Part of the secret to successfully marketing your products and services is to work out what your target customers’ pain points are. Your prospect has a need to solve a particular problem (or problems). And understanding these is the secret to selling your solution. So how can you find out what they are and then profit from them?
How to Identify Pain Points
There are many ways that you can identify customer pain points. Here are a few that can provide you with a huge quantity of valuable information:
The simplest way to start is to ask your customers (or target customers) what their problems are. Sometimes it can be hard to know exactly what pains them. You may think you know, but often it is something completely different. And this is where asking them comes in. One of the simplest ways you can do this on your website or landing page is to set up a quick survey. Use an online survey tool like SurveyMonkey, and ask a few probing questions like: “What brought you here today?” and “What problem are you hoping to solve?” Landing pages should not usually contain any distractions (see here to find out what they should contain). But if someone is going to leave the page anyway, you might as well find out why they are not converting. You can also ask in your emails. Segment your list into the people who open your emails but do not convert, and ask them. Get straight to the point: What do they want that you are not providing? Find out and then you can address it.
Research Your Targets
Sometimes it’s better to do some investigative work. You need to know how your targets think, and to do that you can snoop on them where they are active online. There are many places to do this. Forums are a great option. Seek out the forums where your customers hang out, read their questions and comments, and make a note of the questions and issues that keep on coming up. Do the same with social media. Follow the conversation, look for the problems your targets face, and make a daily habit of it. Visit question and answer sites like Quora. You’ll get a good idea about the sorts of issues your prospects care about. Doing all this will also make you more familiar with the language your targets use to describe their pain points—and we’ll come to that later.
Talk to Them
If you can, get your target customers on the phone and talk to them. This is easier said than done, but the information you garner in a 20-minute call can be invaluable. Or meet in person if you can—is there a way you can converse with your targets at trade shows and industry events? Clearly, this is not always possible, and you certainly cannot talk with all of your target customers. But try to encourage some of them to talk to you because the information they provide can be invaluable. Talking to people can help them to open up in a way that is not possible in a survey. For example, if you already know about certain pain points, use these to find out new pain points that you might be missing. e.g. “Our customers come to us because they have this problem … is this the same for you?” This sort of question can lead them onto other points, and it can be very revealing.
Research Your Competitors
You know who your biggest competitors are, so check out their websites, read their blogs, and sign up to their email lists—and find out which pain points they are targeting. Are there any that you are missing out on? This can be a quick and easy way to find out.
How to Profit from Them
Now that you have worked out what your customers’ pain points are, you have to use them to present your solutions as the answer. Here are some of the best ways to do this:
Create Valuable Content Around Them
Creating valuable content is the best way to present your solution as the answer to customer pain points. The way the sales cycle works now, people will often enter the funnel by searching for information. If people have a problem, they’ll hit the search engines, social media, review sites, etc, to find the answers. By discussing the issues—and providing valuable advice—you can spread awareness about how your solutions provide the answers they need. You need to know which keywords they are using to build your content around these, and then you can create an SEO campaign that focuses specifically on their pain points.

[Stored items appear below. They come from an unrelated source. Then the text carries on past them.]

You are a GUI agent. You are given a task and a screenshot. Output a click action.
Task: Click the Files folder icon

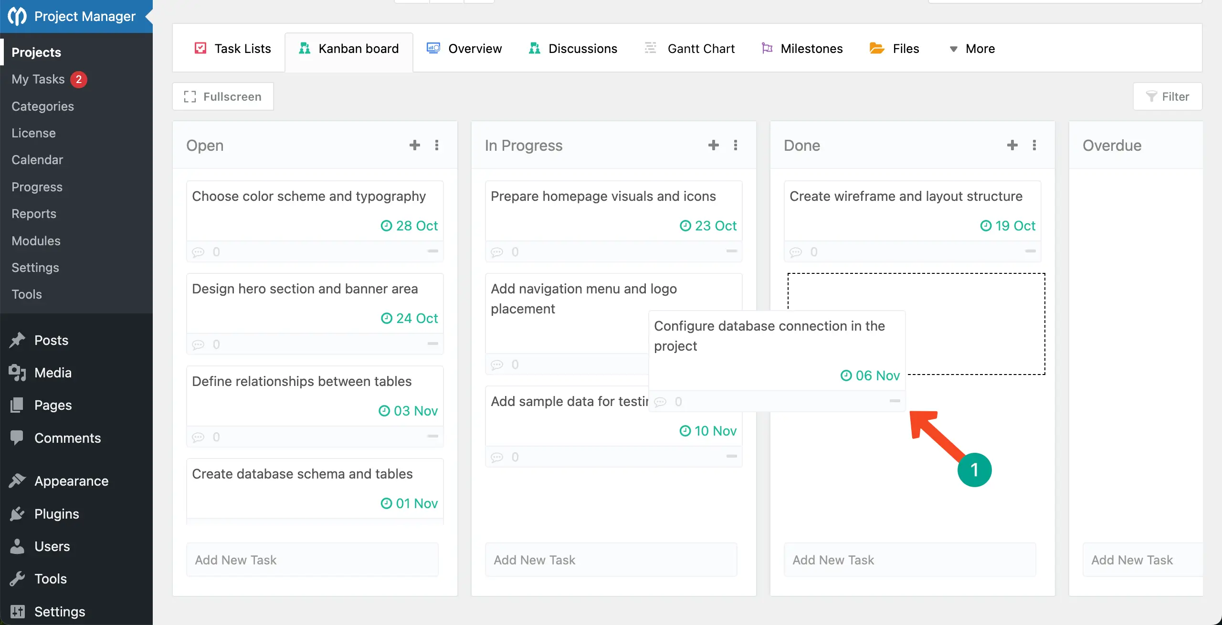pos(876,48)
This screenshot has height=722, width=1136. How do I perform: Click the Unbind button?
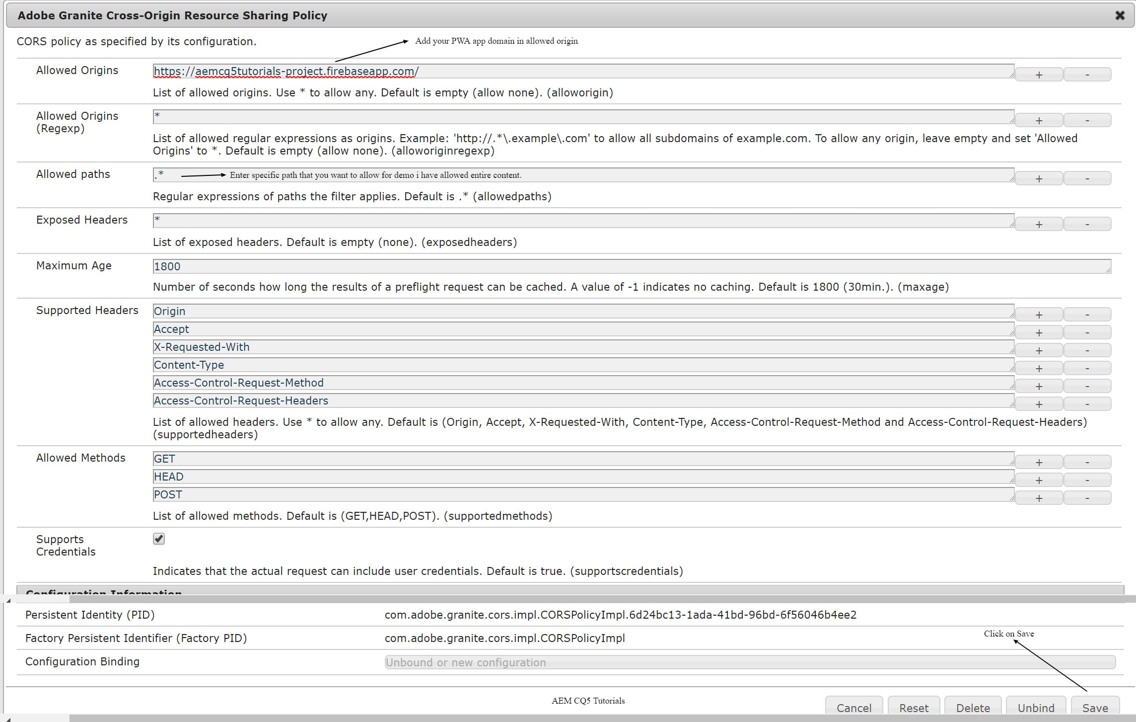(1036, 708)
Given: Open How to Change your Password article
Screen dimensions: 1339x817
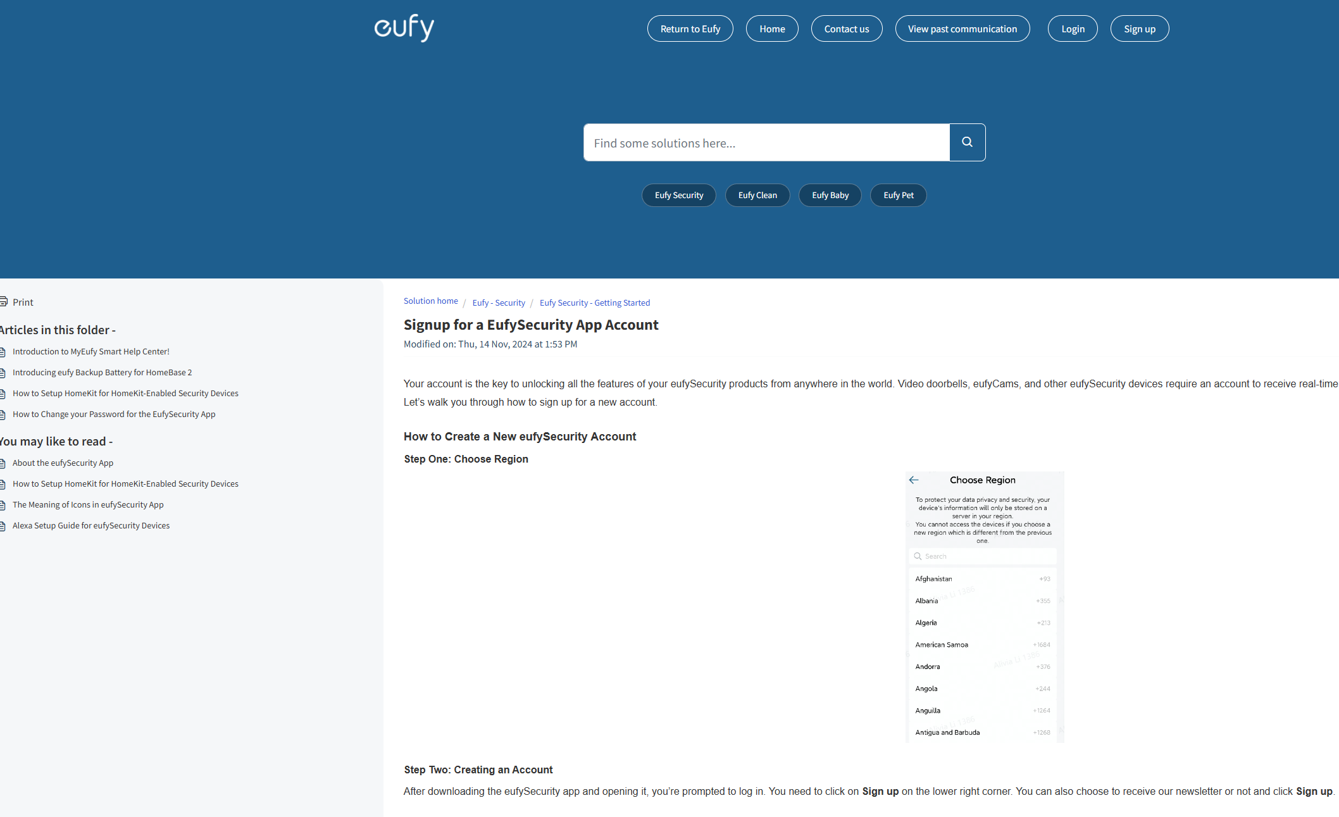Looking at the screenshot, I should tap(114, 415).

Use the Language of Your Target Customers
During your research, you should have collected specific words and phrases that your target customers use to highlight their problems. Now it’s time to use them. When you create content and marketing copy, use the exact same language that your target customers use. By using that same language, you can connect with them on an emotional level and make them feel like you really get them.
Use Better Testimonials
Building on from the last point, you can use customer testimonials that really hit on customer pain points. Testimonials are an effective form of social proof, but you want to make sure you use them properly. Rather than using a bland testimonial that just says how great you are, use one that highlights a specific problem that you solved for your customer. You can encourage more of these testimonials by asking specific questions and using the answers to make up the testimonial.
Test Different Pain Points
You may have uncovered a number of pain points. This is great if you do, but which ones should you be focusing your efforts on? You may not know which is the one that is really going to get your customers to act, so test them. You can do this with your emails, landing pages, headlines, home page, PPC ads, Facebook ads—choose different pain points to make a focus, and then compare the results. Conversion optimization is all about constantly tweaking your message and improving your results, and this is a great way to use it. You’ll soon get an idea of which pain points are the most important, which problems strike a chord with your targets, and then you can use these to market your solutions accordingly.
Feel Their Pain … And Provide the Solution
Identifying customer pain points is essential, but have you spent the time to really find out what your customers’ pain points are? Is there a chance that you are mistaken in identifying their biggest concerns? Don’t assume that you already know what they are, and make the effort to find out. Your target customers may have bigger pain points than you have so far identified—and once you know what they are, they can provide you with new ways to profit.